PyTorch Release 18.08
The NVIDIA container image of PyTorch, release 18.08, is available.
Contents of PyTorch
This container image contains the complete source of the version of PyTorch in
/opt/pytorch. It is pre-built and installed in the
pytorch-py3.6 Conda™ environment in the container image.
The container also includes the following:
- Ubuntu 16.04 including Python 3.6 environment
- NVIDIA CUDA 9.0.176 (see Errata section and 2.1) including CUDA® Basic Linear Algebra Subroutines library™ (cuBLAS) 9.0.425
- NVIDIA CUDA® Deep Neural Network library™ (cuDNN) 7.2.1
- NCCL 2.2.13 (optimized for NVLink™ )
- Caffe2 0.8.1
- DALI 0.1.2 Beta
- Tensor Core Optimized Examples:
Release 18.08 is based on CUDA 9, which requires NVIDIA Driver release 384.xx.

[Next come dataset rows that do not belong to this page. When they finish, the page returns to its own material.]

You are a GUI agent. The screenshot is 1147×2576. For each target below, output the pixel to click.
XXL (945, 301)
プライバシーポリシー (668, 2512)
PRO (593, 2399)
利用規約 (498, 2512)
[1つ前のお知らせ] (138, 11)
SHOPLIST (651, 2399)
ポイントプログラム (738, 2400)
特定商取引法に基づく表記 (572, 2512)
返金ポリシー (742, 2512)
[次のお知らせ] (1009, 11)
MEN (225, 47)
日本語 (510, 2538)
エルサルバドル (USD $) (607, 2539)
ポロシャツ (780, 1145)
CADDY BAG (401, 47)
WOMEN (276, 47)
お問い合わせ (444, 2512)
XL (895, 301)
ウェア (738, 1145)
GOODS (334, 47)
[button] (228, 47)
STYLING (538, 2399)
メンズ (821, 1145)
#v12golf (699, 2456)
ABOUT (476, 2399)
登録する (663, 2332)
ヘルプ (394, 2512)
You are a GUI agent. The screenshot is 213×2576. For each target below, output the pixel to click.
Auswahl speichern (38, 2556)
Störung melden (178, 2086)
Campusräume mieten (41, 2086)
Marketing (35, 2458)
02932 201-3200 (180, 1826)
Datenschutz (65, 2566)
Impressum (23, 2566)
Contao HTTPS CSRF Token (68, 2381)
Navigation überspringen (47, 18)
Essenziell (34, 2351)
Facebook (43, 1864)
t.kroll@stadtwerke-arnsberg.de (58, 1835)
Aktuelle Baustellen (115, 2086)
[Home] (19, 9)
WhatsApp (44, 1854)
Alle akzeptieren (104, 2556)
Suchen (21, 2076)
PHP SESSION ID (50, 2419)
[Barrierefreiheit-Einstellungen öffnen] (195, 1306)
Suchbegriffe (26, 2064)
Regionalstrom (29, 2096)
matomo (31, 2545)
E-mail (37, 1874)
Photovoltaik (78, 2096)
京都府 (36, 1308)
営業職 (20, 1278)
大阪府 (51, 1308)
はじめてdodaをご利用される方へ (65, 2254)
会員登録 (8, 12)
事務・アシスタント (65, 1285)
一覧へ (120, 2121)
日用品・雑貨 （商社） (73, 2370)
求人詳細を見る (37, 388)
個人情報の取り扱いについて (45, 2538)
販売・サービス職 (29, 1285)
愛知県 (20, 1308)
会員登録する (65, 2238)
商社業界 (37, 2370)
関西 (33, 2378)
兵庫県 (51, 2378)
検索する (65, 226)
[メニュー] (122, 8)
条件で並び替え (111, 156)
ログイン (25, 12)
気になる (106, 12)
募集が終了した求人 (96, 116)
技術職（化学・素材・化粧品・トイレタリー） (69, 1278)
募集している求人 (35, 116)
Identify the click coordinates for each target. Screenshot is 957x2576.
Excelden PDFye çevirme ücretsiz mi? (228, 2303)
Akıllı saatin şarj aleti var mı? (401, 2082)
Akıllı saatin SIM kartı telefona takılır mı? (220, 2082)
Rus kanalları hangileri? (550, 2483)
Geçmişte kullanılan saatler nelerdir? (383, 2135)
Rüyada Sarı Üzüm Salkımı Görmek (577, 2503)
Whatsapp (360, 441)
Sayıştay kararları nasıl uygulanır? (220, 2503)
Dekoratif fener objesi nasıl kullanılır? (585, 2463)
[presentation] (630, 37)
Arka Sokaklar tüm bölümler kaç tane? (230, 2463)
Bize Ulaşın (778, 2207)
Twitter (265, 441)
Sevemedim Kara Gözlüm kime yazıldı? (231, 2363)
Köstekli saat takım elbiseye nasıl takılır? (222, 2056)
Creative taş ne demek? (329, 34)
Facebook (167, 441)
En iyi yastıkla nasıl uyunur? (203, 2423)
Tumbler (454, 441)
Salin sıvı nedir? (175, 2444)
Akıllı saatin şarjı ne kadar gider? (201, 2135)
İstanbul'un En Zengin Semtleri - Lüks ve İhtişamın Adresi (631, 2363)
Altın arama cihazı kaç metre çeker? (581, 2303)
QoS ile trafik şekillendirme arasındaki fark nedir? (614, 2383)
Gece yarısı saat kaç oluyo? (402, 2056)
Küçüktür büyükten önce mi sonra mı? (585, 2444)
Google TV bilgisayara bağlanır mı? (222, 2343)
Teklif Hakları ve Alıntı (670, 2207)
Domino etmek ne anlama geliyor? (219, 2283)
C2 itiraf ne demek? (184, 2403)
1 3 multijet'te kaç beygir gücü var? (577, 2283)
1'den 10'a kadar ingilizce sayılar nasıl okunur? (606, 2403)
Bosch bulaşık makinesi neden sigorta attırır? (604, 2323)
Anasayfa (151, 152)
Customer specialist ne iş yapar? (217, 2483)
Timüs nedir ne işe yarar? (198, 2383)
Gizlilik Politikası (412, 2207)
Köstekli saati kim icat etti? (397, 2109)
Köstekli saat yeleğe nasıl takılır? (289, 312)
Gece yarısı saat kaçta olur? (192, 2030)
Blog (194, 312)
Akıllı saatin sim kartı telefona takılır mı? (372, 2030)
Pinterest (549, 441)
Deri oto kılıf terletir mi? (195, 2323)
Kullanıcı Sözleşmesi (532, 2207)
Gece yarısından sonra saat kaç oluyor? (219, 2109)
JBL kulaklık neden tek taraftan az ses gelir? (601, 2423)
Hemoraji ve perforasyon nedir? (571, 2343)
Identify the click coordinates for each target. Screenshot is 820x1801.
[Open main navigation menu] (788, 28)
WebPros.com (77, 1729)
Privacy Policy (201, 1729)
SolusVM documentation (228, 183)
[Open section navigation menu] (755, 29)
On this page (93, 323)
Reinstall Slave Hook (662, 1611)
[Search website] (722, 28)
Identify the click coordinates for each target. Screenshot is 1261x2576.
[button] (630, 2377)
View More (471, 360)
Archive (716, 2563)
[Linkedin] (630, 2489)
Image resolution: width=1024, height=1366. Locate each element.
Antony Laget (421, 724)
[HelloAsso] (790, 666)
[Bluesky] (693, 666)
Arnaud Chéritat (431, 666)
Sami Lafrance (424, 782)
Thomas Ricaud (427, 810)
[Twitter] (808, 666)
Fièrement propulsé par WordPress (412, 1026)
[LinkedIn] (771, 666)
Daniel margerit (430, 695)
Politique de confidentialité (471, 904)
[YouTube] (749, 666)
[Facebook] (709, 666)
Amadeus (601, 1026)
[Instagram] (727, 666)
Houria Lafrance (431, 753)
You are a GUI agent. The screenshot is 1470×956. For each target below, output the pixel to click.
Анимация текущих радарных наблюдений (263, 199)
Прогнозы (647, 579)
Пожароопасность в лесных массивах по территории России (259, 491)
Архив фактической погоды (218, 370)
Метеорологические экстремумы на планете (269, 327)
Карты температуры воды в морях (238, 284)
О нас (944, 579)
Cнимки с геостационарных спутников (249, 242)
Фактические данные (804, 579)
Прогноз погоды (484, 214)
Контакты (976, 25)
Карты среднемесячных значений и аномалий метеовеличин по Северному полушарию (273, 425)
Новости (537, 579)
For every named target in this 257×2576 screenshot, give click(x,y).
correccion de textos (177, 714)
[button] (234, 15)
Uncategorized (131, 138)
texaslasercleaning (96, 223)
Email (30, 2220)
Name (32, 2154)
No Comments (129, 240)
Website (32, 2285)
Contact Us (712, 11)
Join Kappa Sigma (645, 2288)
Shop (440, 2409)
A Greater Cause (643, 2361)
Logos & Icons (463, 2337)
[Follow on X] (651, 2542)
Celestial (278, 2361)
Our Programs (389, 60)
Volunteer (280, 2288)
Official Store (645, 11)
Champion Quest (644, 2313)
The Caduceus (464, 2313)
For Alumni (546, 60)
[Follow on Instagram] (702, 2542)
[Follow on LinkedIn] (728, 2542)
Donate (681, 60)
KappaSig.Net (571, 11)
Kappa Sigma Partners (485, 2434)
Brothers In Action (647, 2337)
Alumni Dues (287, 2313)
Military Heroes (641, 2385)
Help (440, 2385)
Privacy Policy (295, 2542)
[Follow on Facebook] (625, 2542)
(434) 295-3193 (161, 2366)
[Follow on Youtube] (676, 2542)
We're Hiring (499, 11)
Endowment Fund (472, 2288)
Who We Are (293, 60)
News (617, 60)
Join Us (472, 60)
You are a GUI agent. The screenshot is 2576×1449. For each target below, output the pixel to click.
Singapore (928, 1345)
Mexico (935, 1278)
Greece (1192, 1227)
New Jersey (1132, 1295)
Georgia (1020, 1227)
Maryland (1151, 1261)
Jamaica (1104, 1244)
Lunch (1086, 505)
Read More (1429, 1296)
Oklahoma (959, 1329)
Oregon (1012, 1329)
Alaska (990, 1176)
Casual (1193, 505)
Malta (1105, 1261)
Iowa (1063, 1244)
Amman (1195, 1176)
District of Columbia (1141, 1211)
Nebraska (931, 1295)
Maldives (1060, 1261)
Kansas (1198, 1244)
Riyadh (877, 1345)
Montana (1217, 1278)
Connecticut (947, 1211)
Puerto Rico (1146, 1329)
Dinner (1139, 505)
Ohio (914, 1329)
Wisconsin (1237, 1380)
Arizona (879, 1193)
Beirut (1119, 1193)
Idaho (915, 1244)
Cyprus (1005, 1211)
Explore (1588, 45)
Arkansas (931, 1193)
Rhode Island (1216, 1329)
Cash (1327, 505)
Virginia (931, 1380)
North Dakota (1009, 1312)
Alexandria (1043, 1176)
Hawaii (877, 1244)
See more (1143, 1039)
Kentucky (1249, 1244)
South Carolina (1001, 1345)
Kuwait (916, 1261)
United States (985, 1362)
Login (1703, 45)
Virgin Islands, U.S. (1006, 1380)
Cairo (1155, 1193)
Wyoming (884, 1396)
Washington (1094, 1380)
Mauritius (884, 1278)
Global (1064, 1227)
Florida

Key Features and Enhancements
- PyTorch container image version 18.08 is based on PyTorch 0.4.1. PyTorch 0.4.1 is released and included with this container. See the release notes at https://github.com/pytorch/pytorch/releases for significant changes from PyTorch 0.4.
- Apex is now entirely Python for improved compatibility. Previous versions of Apex will not work with PyTorch 0.4.1 or newer versions.
- New ops in 18.08:
- Support for cross-device gradient clipping.
torch.eigin CUDA have been fixed, previously they could return incorrect results.
- An implementation of GNMT v2. The GNMT v2 model is similar to the one discussed in the Google's Neural Machine Translation System: Bridging the Gap between Human and Machine Translation paper.
- Latest version of cuDNN 7.2.1.
- Latest version of DALI 0.1.2 Beta.
- Added support for the Tensor Core Optimized Example: PyTorch GNMT model
- Ubuntu 16.04 with July 2018 updates
PYTHONPATH environment variable in this container version has been updated to include all packages installed in the Conda environment and all PyTorch related packages. Users that rely on
PYTHONPATH to point to local modules are advised to carefully check and set their
PYTHONPATH variable in this container and moving forward.
Tensor Core Examples
An implementation of GNMT v2. The GNMT v2 model is similar to the one discussed in the Google's Neural Machine Translation System: Bridging the Gap between Human and Machine Translation paper.
The DALI integrated ResNet-50 samples in the 18.08 NGC TensorFlow and PyTorch containers may result in lower than expected performance results. We are working to address the issue in the next release.